É algo assim como chorar por fora e sorrir por dentro...
De uma coisa eu tenho certeza, por
tudo que sei, por tudo que vejo e escuto. Com exceção da sua família, o
restante quer mais é que o seu sono perca a harmonia. É claro que felizes são
aqueles que têm sua roda de amigos e histórias para contar, mas também até aí é
bom conter exageros. Nada melhor nesta vida do que ter uma roda de amigos,
entre um cafezinho e outro, para falarmos da vida, mas nada custa se tivermos
cautela na exaltação às nossas conquistas. Nunca se esqueça de que o amigo que
está no seu grupo pode ser o amigo do seu inimigo. Além do mais, é sempre
prudente e sensato não alardear as vitórias com pompas porque será complicado
explicar as derrotas depois.
No
fundo, bem lá no fundo, de qualquer um de nós, sempre existirá um pequeno
demônio que mexerá com o nosso ego quando soubermos do sucesso do outro. De um
jeito meio que hipócrita, sempre mostramos felicidade quando ouvimos das
riquezas dos nossos amigos. E por outro lado, aquele que está nos contando tem
a intenção principal, além de gabar-se, de nos remeter para baixo. Então só nos
resta, como ouvintes, louvarmos as glórias do outro. Mais tarde, pensamos,
arranjaremos uma forma de lhe provocar também a inveja, mas nunca esqueçamos
que a glória, assim como a liderança, é efêmera.
Portanto, exalte e glorifique o outro
ao exagero, mas não se descuide da retaguarda enquanto estiver sendo
glorificado. Aproveite, mas mantenha o equilíbrio, pois o encantamento é o
grande inimigo dos empresários vaidosos.
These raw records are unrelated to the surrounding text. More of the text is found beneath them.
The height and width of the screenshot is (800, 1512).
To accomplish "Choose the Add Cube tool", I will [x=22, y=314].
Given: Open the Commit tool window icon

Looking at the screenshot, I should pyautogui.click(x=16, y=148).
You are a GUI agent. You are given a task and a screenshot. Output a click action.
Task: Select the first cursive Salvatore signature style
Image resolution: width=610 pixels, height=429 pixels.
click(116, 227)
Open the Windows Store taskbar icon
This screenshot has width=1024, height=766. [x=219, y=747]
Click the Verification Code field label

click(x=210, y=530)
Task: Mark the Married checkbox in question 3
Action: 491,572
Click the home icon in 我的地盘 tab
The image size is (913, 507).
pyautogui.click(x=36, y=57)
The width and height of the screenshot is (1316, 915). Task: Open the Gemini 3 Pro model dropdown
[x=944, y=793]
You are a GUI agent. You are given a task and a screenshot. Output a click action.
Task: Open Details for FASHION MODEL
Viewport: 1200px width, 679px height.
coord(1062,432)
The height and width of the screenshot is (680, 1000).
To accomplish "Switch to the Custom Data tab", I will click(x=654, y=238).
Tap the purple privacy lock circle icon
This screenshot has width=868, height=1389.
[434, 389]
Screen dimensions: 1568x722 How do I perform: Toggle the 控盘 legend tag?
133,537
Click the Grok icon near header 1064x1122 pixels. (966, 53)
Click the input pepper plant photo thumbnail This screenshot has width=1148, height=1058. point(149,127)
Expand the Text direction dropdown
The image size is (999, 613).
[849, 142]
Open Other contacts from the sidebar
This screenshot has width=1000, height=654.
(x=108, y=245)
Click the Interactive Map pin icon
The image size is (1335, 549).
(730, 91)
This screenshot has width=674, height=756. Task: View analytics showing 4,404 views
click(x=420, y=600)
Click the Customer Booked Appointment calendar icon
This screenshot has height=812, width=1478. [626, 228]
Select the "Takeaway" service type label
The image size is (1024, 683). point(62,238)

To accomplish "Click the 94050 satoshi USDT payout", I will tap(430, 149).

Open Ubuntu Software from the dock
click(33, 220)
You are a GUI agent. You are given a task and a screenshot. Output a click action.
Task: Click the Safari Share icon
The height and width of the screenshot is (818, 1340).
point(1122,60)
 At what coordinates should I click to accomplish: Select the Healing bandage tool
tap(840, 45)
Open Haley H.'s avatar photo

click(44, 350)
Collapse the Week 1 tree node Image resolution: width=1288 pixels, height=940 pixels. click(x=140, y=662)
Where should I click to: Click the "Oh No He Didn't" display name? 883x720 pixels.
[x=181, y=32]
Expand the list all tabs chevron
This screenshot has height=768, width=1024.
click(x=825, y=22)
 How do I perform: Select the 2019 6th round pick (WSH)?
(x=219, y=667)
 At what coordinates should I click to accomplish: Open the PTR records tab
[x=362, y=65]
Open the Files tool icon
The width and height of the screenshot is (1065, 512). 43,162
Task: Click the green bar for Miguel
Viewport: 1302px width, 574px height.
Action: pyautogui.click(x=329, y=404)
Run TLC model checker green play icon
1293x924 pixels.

A sua ostentação causa certa inveja
nos concorrentes, mas, ao mesmo tempo, os faz trabalhar mais para ter o que
você tem. Por outro lado, se você tem sucesso e conserva cautela em mostrar,
não os tira da letargia e nem lhes provoca o desejo de alterar os seus ritmos.
É muito melhor não acordar os concorrentes, pois eles vão copiar o que você faz.
Não se
iluda e nem deixe o seu ego exultante. Não se envaideça com elogios e tenha
sempre uma sobrancelha erguida e um pé atrás com lisonjas. Se pergunte o que
eles estão querendo dizer realmente, pois o que o concorrente da esquina quer,
na verdade, é ficar com o seu ponto. Não acredite naqueles que dizem que todo
concorrente é bem-vindo e que isto enriquece o mercado. Cada um dos seus
concorrentes quer ser o primeiro a fechar a tampa do seu caixão. Sobreviva,
portanto, e com as lágrimas de um crocodilo, tampe antes você o caixão dele e
cole a boca para não sorrir no velório.
E, finalizando, mais um lembrete para
guardar na memória: Quando as vendas estiverem ótimas, diga aos concorrentes
que estão regulares. Isto os deixará satisfeitos. Quando estiverem péssimas,
diga que estão regulares. Isto os deixará desestabilizados. A mentira saudável
é uma arte da sobrevivência.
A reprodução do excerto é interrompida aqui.